Il 25 maggio, a Roma, presso la sede del Consiglio Nazionale delle Ricerche (CNR), si è tenuta la riunione di insediamento del Comitato scientifico per l’Artico (Csa); organo che ha l’obiettivo di elaborare, proporre e gestire il Programma di ricerche in Artico (Pra) per il triennio 2018-2020, al fine di implementare la strategia italiana in quest’area.
“Il Comitato scientifico ha una grande importanza per le attività italiane di ricerca nell’Artico, che è un’area strategica per valutare lo stato di salute della Terra, in primo luogo attraverso lo studio dei cambiamenti climatici e del ruolo dell’impatto antropico sui processi globali”, dichiara il Presidente del CNR Massimo Inguscio. “Durante l’incontro, insieme ai rappresentati di ENEA, Ingv e Ogs, enti fortemente coinvolti nella ricerca in Artico, e agli esperti internazionali, sono stati discussi i principali ambiti scientifici su cui sarà focalizzato il Piano triennale”.
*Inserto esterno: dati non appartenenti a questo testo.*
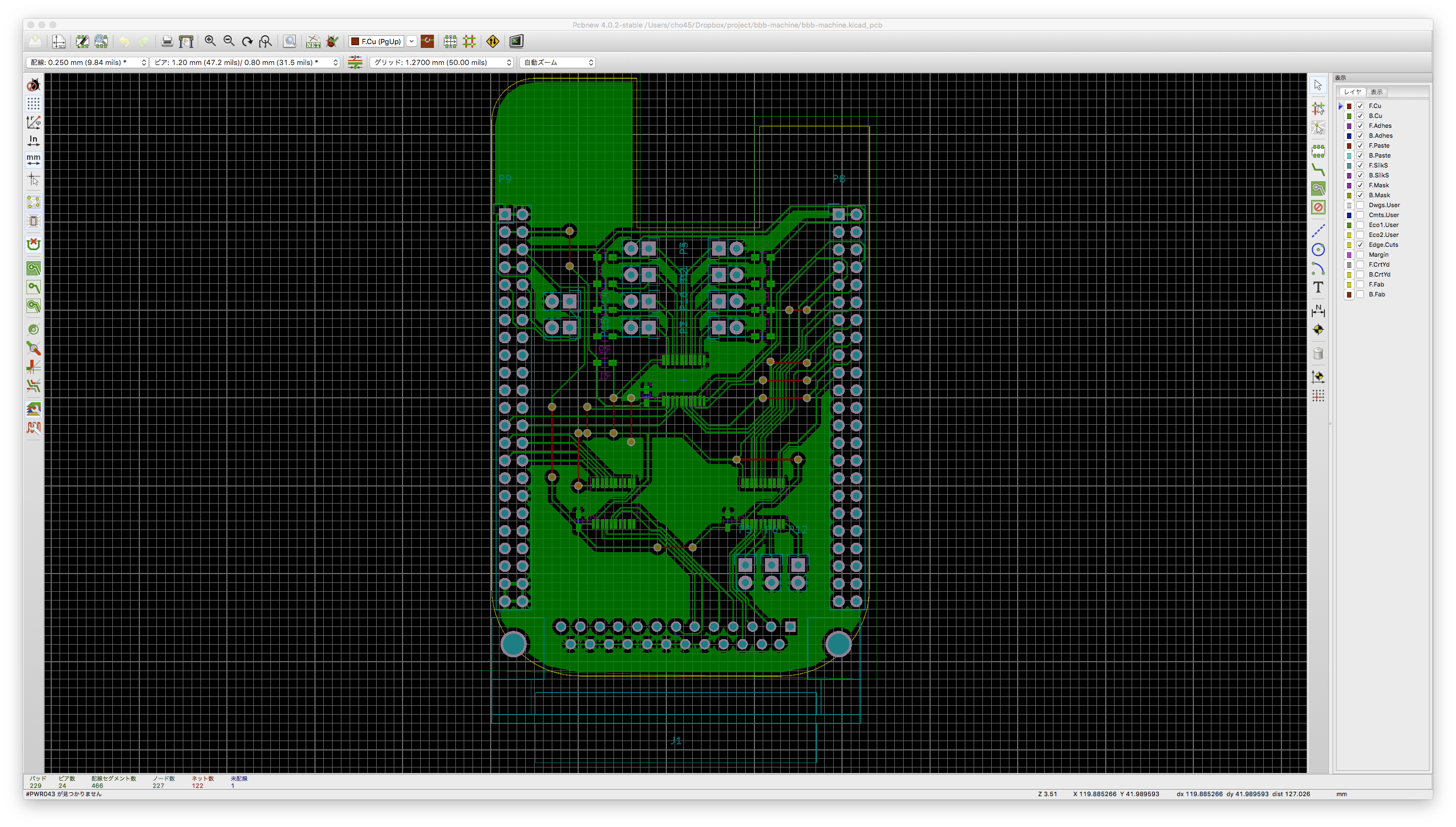Click the Zoom In magnifier icon
Viewport: 1456px width, 827px height.
point(210,41)
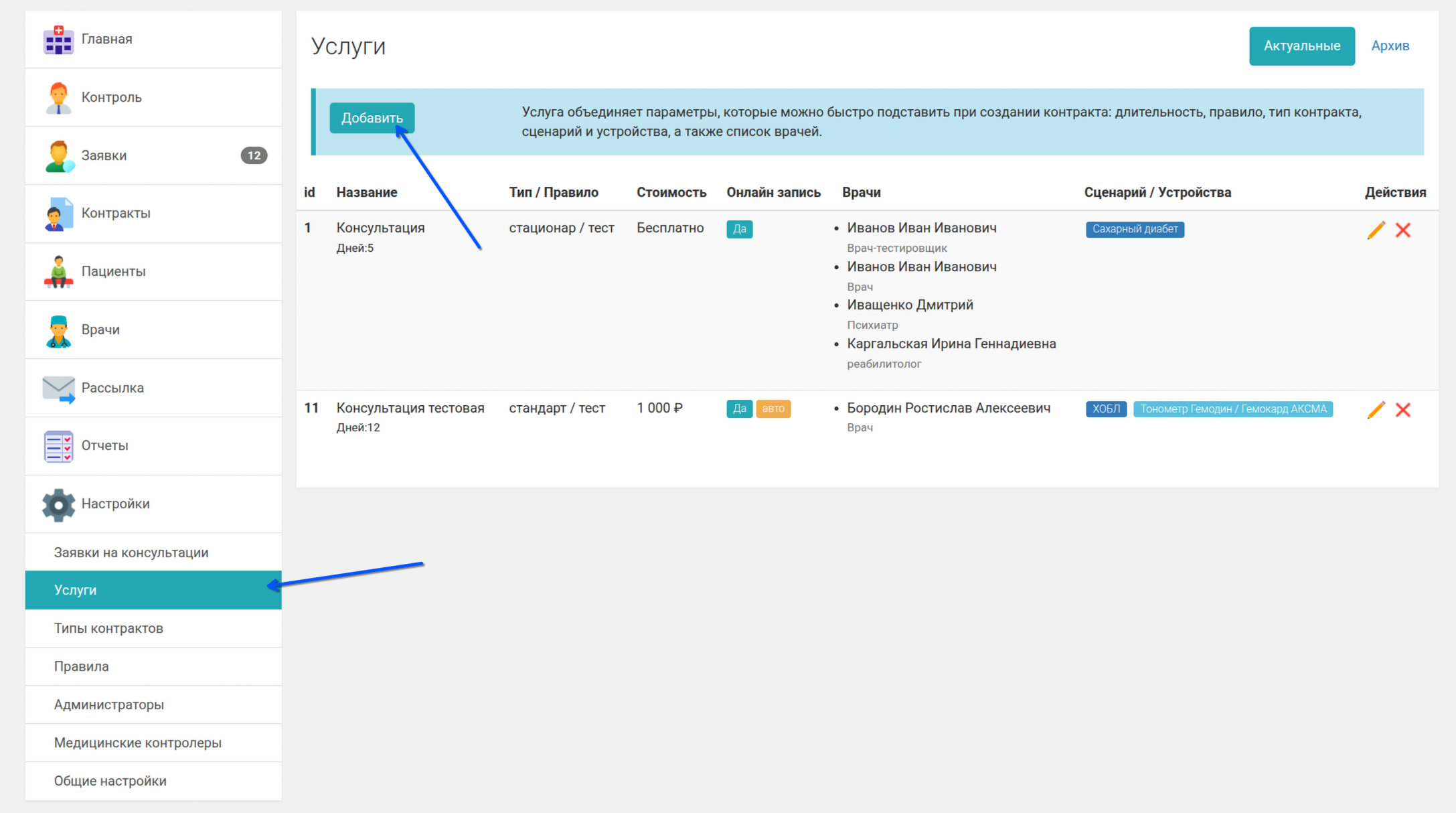Click the pencil edit icon for Консультация
The width and height of the screenshot is (1456, 813).
[x=1376, y=230]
Nel corso dell’incontro, avvenuto nel giorno del 90esimo anniversario dell’impresa di Umberto Nobile al Polo Nord, si è tenuto un video-collegamento con la Stazione Dirigibile Italia, la base scientifica gestita dal Cnr nella località di Ny-Alesund nelle Isole Svalbard in Norvegia, nei pressi del luogo in cui ancora oggi è visibile il pilone di attracco del velivolo con cui Nobile sorvolò il Polo Nord.
“Grazie all’istituzione del Comitato scientifico e alla stesura del Piano triennale si crea un coordinamento importantissimo per sostenere e consolidare la ricerca italiana in Artico. Soltanto attraverso la conoscenza sempre maggiore dei meccanismi globali, l’alfabetizzazione scientifica e la sensibilizzazione alla cura dell’ambiente, possiamo proteggere il nostro pianeta”, conclude Inguscio.